HOW TO COMPLETE THIS TASK: Lines before the one containing "The height and width of the screenshot is (457, 770)." are not wanted; restate the rest below word for word, through the last line, but drop any pictures.

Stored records
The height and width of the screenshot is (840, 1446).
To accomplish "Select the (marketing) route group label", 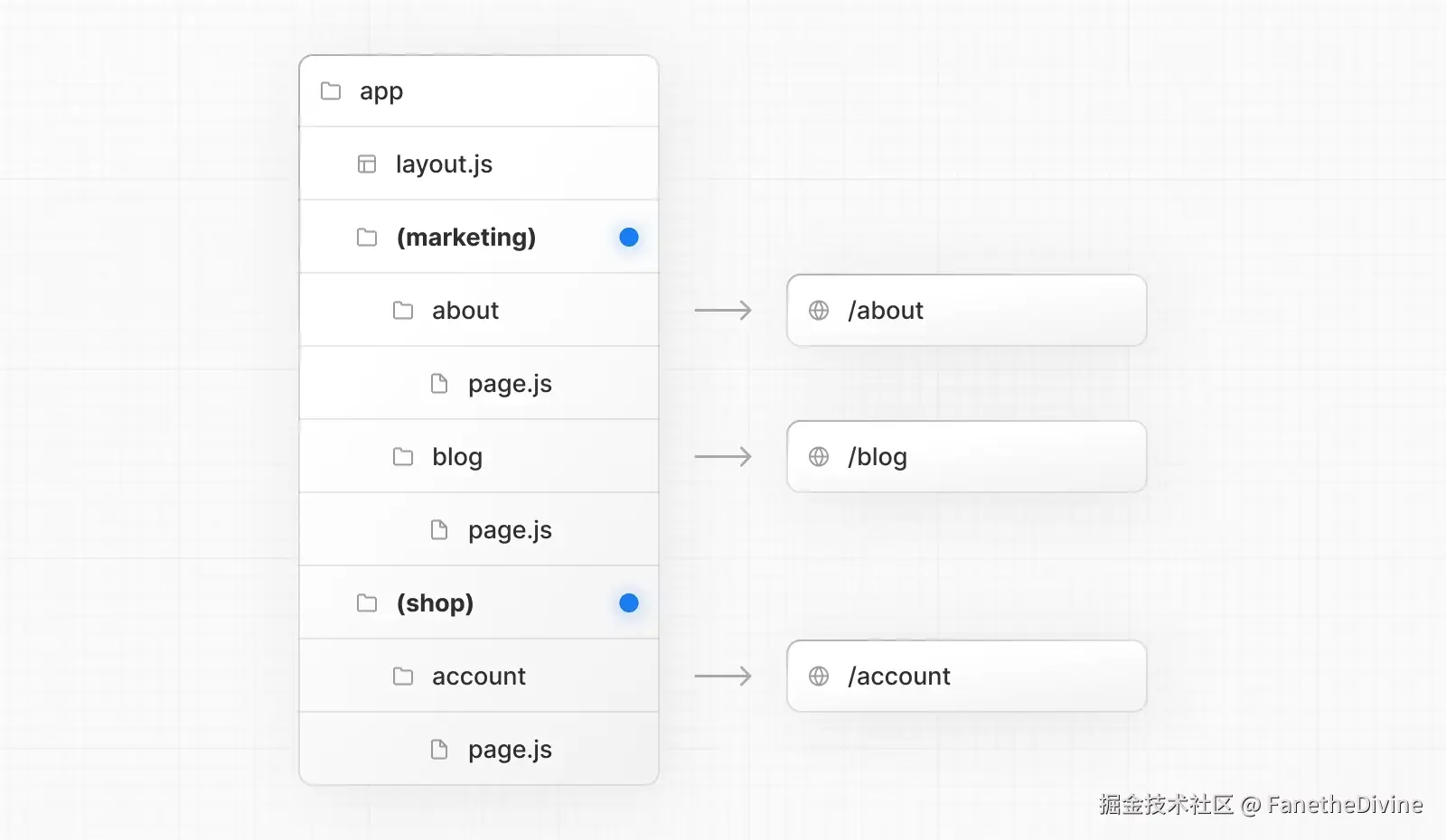I will (x=466, y=238).
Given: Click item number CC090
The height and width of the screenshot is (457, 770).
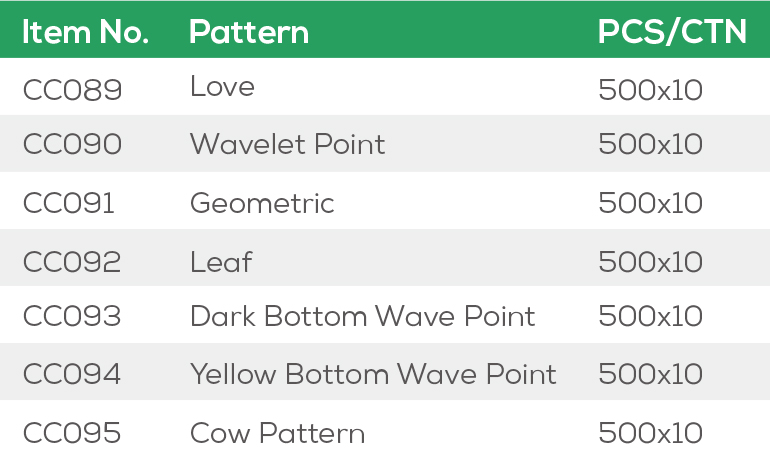Looking at the screenshot, I should 72,145.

OUTPUT FOR THIS TASK:
The height and width of the screenshot is (457, 770).
Looking at the screenshot, I should 72,145.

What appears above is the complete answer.